Provided information: Begin

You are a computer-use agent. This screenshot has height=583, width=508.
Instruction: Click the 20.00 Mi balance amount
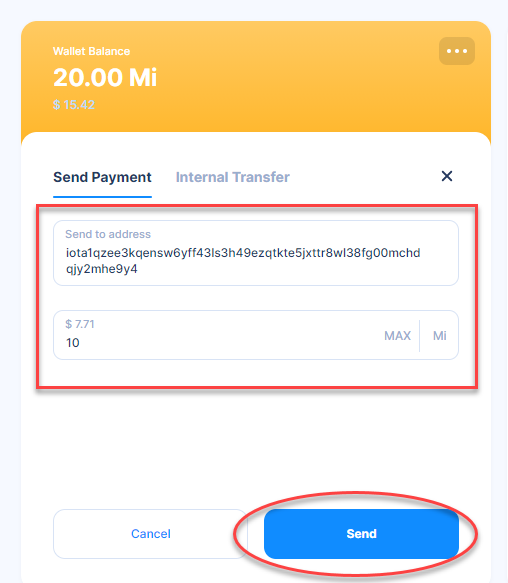click(105, 77)
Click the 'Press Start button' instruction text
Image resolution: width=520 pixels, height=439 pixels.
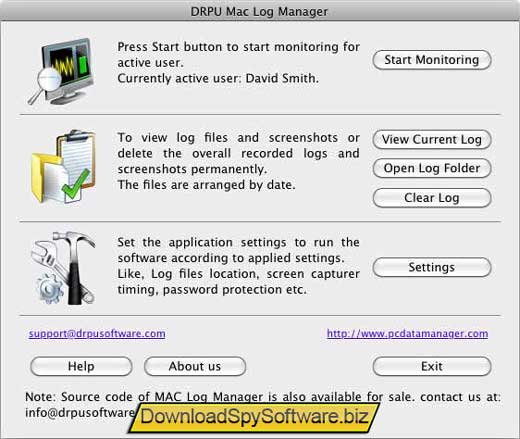pyautogui.click(x=238, y=55)
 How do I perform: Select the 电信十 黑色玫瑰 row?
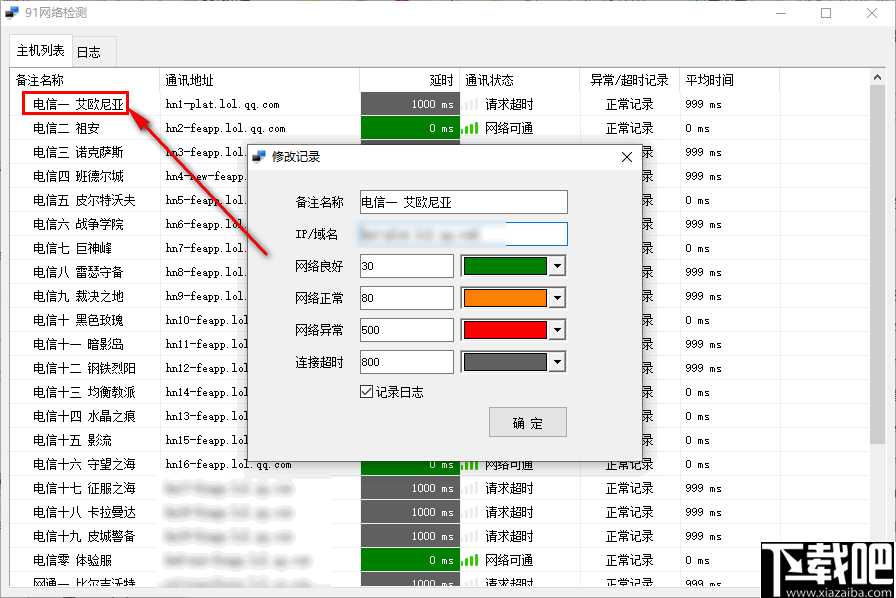pyautogui.click(x=80, y=319)
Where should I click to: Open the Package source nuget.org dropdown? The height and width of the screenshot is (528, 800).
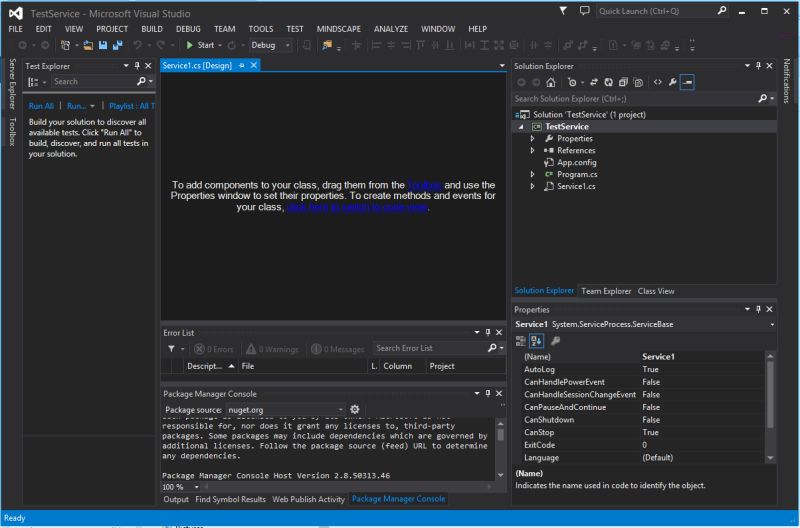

Provided information: End

About this task>
In your copy, every entry above must match word for word, and no picture may appear.

Response area>
You are a computer-use agent. This screenshot has height=583, width=508.
Instruction: Click the 20.00 Mi balance amount
click(105, 77)
Click the 'Press Start button' instruction text
Image resolution: width=520 pixels, height=439 pixels.
pyautogui.click(x=238, y=55)
 How do I perform: Select the 电信十 黑色玫瑰 row?
pyautogui.click(x=80, y=319)
Where should I click to: Open the Package source nuget.org dropdown? The height and width of the screenshot is (528, 800).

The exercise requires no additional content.